L’accident ayant eu lieu le 28 octobre 2019, Une offre provisionnelle devait être formulée avant le 28 juin 2020 et la compagnie AREAS n’a formulé une offre provisionnelle, tenant compte des élements fournis par Monsieur [G], que le 11 mai 2021.
Dans la mesure où la société AREAS devait formuler une offre provisionnelle avant le 28 juin 2020, elle admet avoir formulé une offre provisionnelle acceptable que le 11 mai 2021, la sanction portera sur la période du 28 juin 2020 au 11 mai 2021.
Sur la capitalisation des intérêts
Il convient de rappeler que par application de l’article 1343-2 du code civil, les intérêts dus depuis plus d’une année entière, porteront eux-mêmes intérêt.
La société AREAS , partie qui succombe en la présente instance, sera condamnée aux dépens.
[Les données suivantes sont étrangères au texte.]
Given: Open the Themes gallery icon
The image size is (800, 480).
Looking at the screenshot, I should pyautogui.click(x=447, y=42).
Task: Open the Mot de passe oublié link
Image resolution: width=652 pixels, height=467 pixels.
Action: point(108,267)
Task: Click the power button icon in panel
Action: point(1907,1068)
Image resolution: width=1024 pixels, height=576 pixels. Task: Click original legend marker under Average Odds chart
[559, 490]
En outre, elle devra supporter les frais irrépétibles engagés par Monsieur [Y] [G] et ses trois enfants et que l’équité commande de réparer à raison de la somme de 2.000 €, à chacun.
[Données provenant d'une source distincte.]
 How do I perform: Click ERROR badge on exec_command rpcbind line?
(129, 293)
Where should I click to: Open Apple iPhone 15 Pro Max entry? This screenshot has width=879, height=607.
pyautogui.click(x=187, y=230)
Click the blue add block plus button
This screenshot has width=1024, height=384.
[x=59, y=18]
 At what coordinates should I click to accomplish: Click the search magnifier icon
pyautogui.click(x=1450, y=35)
Rien ne justifie d’écarter l’exécution provisoire dont la présente décision bénéficie de droit, conformément aux dispositions des articles 514 et 514-1 du code de procédure civile, s’agissant en effet d’une instance introduite après le 1er janvier 2020.
PAR CES MOTIFS
Le tribunal statuant publiquement, par jugement réputé contradictoire mis à disposition au greffe et rendu en premier ressort,
CONDAMNE la société AREAS à payer à Monsieur [Y] [G] à titre de réparation de son préjudice corporel, en deniers ou quittances, provisions de 188.891,55 € non déduites, les sommes suivantes :
— frais de médecins-conseils : 11.040 €
— frais de location de parking pour la moto : 2.448 €
— assistance par tierce personne temporaire : 29.630,14 €
— pertes de gains professionnels actuels : 14.545,78 €
— frais de fauteuil roulant : 36.751,95 €
— frais de véhicule adapté : 50.254,49 €
— renouvellement de la moto tricycle : 61.862,02 €
— dépenses de santé future : 4.000 €
— aménagement du logement : provision de 3.000 € et réserve sur la demande au fond
— incidence professionnelle : 50.000 €
— assistance par tierce personne pérenne : 353.099,20 €
— souffrances endurées : 21.000 €
— préjudice esthétique temporaire : 2.000 €
— préjudice esthétique permanent : 17.000 €
— déficit fonctionnel temporaire : 22.852,50 €
— déficit fonctionnel permanent : 167.475 €
— préjudice d’agrément : 10.000 €
— préjudice sexuel : 10.000 €
— article 700 du code de procédure civile : 2.000 € ;
CONDAMNE la société AREAS à payer aux victimes indirectes les indemnités suivantes :
Indemnités kilométriques :
Madame [T] [G] : 1.000 €
Madame [H] [G] : 1.000 €
Madame [H] [X] : 400 €
Préjudice d’affection :
Madame [T] [G] : 7.000 €
Madame [H] [G] : 7.000 €
Monsieur [U] [G] : 7.000 € ;
CONDAMNE la société AREAS à payer à Mesdames [T] [G] et [H] [G] et à Monsieur [U] [G] au titre de l’article 700 du code de procédure civile la somme de 2.000 € chacun ;
CONDAMNE la société AREAS à payer à Monsieur [Y] [G], en deniers ou quittances, provisions non déduites, en réparation de son préjudice corporel, les intérêts de droit, au double du taux légal, conformément aux articles L.211-9 et suivants du code des assurances, sur les indemnités précitées, avant déduction de la créance de la CPAM, du 28 juin 2020 au 11 mai 2021 ;
DIT que par application de l’article 1343-2 du code civil, les intérêts dus depuis plus d’une année entière, porteront eux-mêmes intérêt ;
DÉCLARE le présent jugement commun à la Caisse Primaire d’Assurance-Maladie des BOUCHES DU RHONE ;
RAPPELLE que la présente décision bénéficie de l’exécution provisoire de droit ;
CONDAMNE la société AREAS aux entiers dépens de l’instance ;
DIT que les avocats en la cause en ayant fait la demande, pourront, chacun en ce qui le concerne, recouvrer sur la partie condamnée ceux des dépens dont ils auraient fait l’avance sans avoir reçu provision en application de l’article 699 du Code de procédure civile ;
DÉBOUTE les parties de leurs autres demandes.
Fait à [Localité 19] le 1er Juillet 2025.